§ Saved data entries
******

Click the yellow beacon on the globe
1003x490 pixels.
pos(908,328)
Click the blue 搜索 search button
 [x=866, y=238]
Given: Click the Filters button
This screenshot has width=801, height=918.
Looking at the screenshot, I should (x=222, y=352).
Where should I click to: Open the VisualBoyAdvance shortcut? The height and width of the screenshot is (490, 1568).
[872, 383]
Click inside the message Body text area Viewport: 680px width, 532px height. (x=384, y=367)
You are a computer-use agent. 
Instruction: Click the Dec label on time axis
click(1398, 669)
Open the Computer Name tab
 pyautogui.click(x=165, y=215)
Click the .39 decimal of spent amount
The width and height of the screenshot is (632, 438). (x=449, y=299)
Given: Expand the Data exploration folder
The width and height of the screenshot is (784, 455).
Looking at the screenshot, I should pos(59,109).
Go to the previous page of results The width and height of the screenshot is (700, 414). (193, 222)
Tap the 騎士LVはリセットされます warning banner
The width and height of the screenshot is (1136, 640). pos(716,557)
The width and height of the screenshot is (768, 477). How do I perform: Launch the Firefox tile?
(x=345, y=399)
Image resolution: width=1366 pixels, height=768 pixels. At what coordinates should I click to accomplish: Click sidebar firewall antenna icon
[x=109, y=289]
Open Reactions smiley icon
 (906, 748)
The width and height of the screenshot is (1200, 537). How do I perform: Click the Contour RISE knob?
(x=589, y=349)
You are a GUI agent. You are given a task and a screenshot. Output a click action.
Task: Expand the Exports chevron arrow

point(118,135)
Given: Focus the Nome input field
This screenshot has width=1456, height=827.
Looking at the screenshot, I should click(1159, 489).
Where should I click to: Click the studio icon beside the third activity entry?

******

§ Assignment
Please repeat, exactly and only, the lines from the one containing "You are a GUI" through the last line of the records, both included.

§ Finished exercise
You are a GUI agent. You are given a task and a screenshot. Output a click action.
Task: Expand the Exports chevron arrow

point(118,135)
Given: Focus the Nome input field
This screenshot has width=1456, height=827.
Looking at the screenshot, I should click(1159, 489).
Where should I click to: Click the studio icon beside the third activity entry?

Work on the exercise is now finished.